#### Written exercise:
Copy each of the lines below word for word, without changing anything.

[BEGIN]

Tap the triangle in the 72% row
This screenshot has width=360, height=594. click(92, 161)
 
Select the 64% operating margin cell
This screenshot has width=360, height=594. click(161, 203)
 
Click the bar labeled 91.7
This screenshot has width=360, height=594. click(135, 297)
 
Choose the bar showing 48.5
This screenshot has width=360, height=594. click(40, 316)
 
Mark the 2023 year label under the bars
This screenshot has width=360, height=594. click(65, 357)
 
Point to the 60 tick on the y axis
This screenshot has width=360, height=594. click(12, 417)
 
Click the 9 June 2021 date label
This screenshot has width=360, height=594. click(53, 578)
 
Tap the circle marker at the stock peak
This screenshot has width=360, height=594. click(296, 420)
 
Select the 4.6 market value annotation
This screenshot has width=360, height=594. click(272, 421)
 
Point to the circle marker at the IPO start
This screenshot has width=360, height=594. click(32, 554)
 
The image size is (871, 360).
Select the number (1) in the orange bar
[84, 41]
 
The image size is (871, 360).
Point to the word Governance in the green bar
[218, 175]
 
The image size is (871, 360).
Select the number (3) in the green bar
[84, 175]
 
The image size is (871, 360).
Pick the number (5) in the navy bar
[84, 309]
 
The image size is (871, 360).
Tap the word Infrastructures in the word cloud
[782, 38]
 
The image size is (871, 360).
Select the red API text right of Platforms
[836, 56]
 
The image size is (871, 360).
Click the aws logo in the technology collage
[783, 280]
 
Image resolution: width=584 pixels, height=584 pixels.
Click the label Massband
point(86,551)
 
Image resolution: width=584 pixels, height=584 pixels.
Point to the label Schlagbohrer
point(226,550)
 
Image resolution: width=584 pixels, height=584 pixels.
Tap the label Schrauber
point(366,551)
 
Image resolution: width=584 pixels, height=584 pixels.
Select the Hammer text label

[END]

#### Exercise response:
Tap the triangle in the 72% row
This screenshot has width=360, height=594. click(92, 161)
 
Select the 64% operating margin cell
This screenshot has width=360, height=594. click(161, 203)
 
Click the bar labeled 91.7
This screenshot has width=360, height=594. click(135, 297)
 
Choose the bar showing 48.5
This screenshot has width=360, height=594. click(40, 316)
 
Mark the 2023 year label under the bars
This screenshot has width=360, height=594. click(65, 357)
 
Point to the 60 tick on the y axis
This screenshot has width=360, height=594. click(12, 417)
 
Click the 9 June 2021 date label
This screenshot has width=360, height=594. click(53, 578)
 
Tap the circle marker at the stock peak
This screenshot has width=360, height=594. click(296, 420)
 
Select the 4.6 market value annotation
This screenshot has width=360, height=594. click(272, 421)
 
Point to the circle marker at the IPO start
This screenshot has width=360, height=594. click(32, 554)
 
The image size is (871, 360).
Select the number (1) in the orange bar
[84, 41]
 
The image size is (871, 360).
Point to the word Governance in the green bar
[218, 175]
 
The image size is (871, 360).
Select the number (3) in the green bar
[84, 175]
 
The image size is (871, 360).
Pick the number (5) in the navy bar
[84, 309]
 
The image size is (871, 360).
Tap the word Infrastructures in the word cloud
[782, 38]
 
The image size is (871, 360).
Select the red API text right of Platforms
[836, 56]
 
The image size is (871, 360).
Click the aws logo in the technology collage
[783, 280]
 
Image resolution: width=584 pixels, height=584 pixels.
Click the label Massband
point(86,551)
 
Image resolution: width=584 pixels, height=584 pixels.
Point to the label Schlagbohrer
point(226,550)
 
Image resolution: width=584 pixels, height=584 pixels.
Tap the label Schrauber
point(366,551)
 
Image resolution: width=584 pixels, height=584 pixels.
Select the Hammer text label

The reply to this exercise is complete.